In an interview with The Sydney Morning Herald, Guy Pearce described the shoot as a gruelling test of patience and nerves. He also admitted that "I'm not at all happy with what I did in it," adding that "there were producers saying, 'What are you doing? We don't like what you're doing!.'" In a 2024 interview with GQ, Pearce added that "I think the process of it felt way too big for me. I can't make [sense of] this idea of studio films where you just get told what to do by people afraid to lose their jobs. I remember there were discussions at the beginning about how I was going to look. A couple of the executives say, ‘No, he'll just cut his hair and he'll just do this and he'll do that.’ And I'm in the room going, Hello? I'm immediately feeling like my intuition doesn't mean anything here. That's a killer for me. It was the first time I really felt that there was not just a disconnect, but a kind of greater power up there that you couldn't even really talk to."

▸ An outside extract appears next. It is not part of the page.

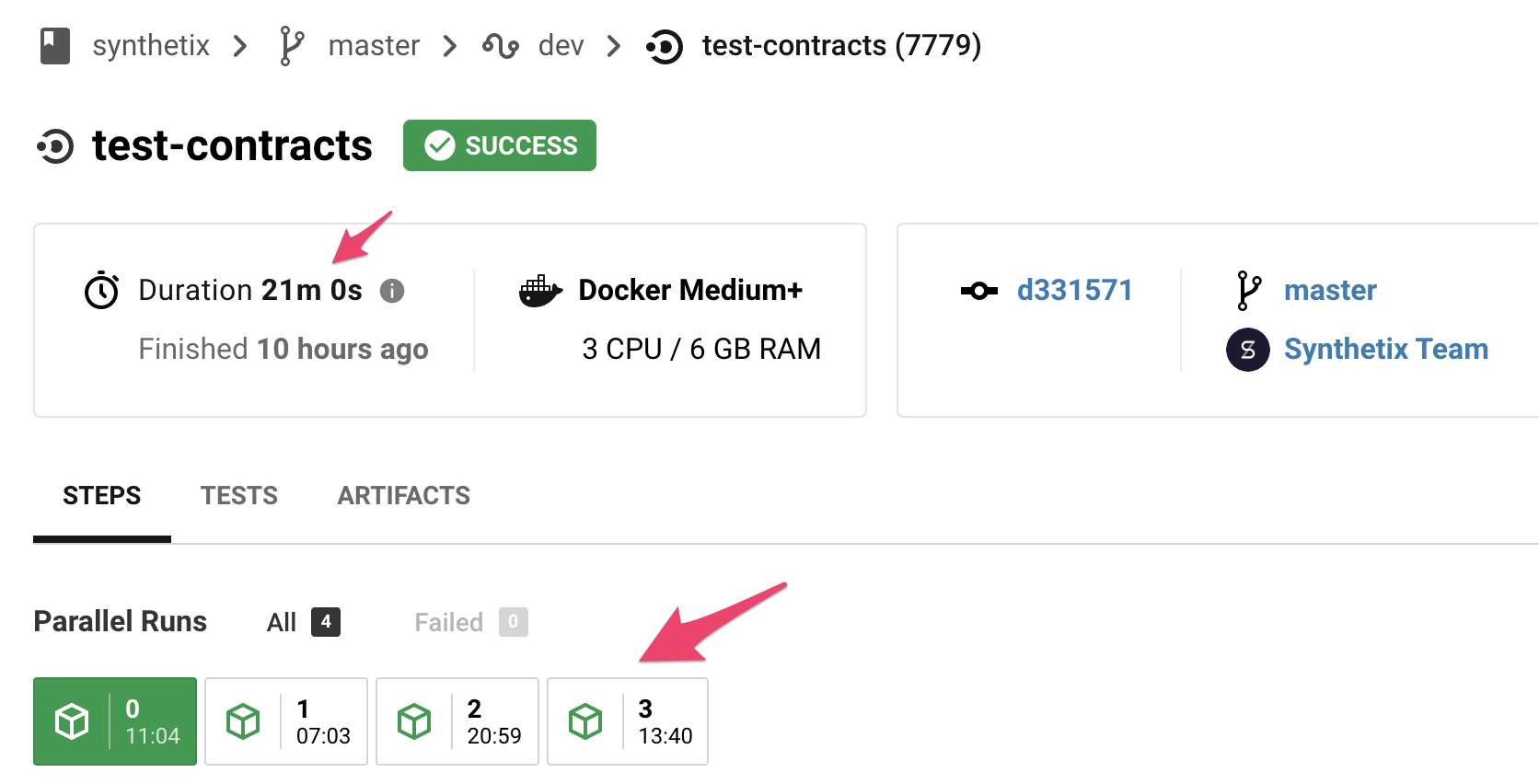Select parallel run 2 with 20:59
Viewport: 1539px width, 784px height.
457,721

In a 2011 interview with Animated Views, Simon Wells admitted that "The Time Machine was a really tough film. It was a much bigger film than I had anticipated. I knew it was big, but I hadn't been aware of how draining it was going to be. That made it a not entirely pleasant experience. I'm pretty happy with the way the movie came out in the end. But it was tough; it didn't help that it was my first live-action film. I was learning on the job – on a film that kept changing to essentially a different film." He went on to add that "there was stuff that really wasn’t as satisfying about the story as it should have been. I was aware of that, while shooting, but unable to do anything about it."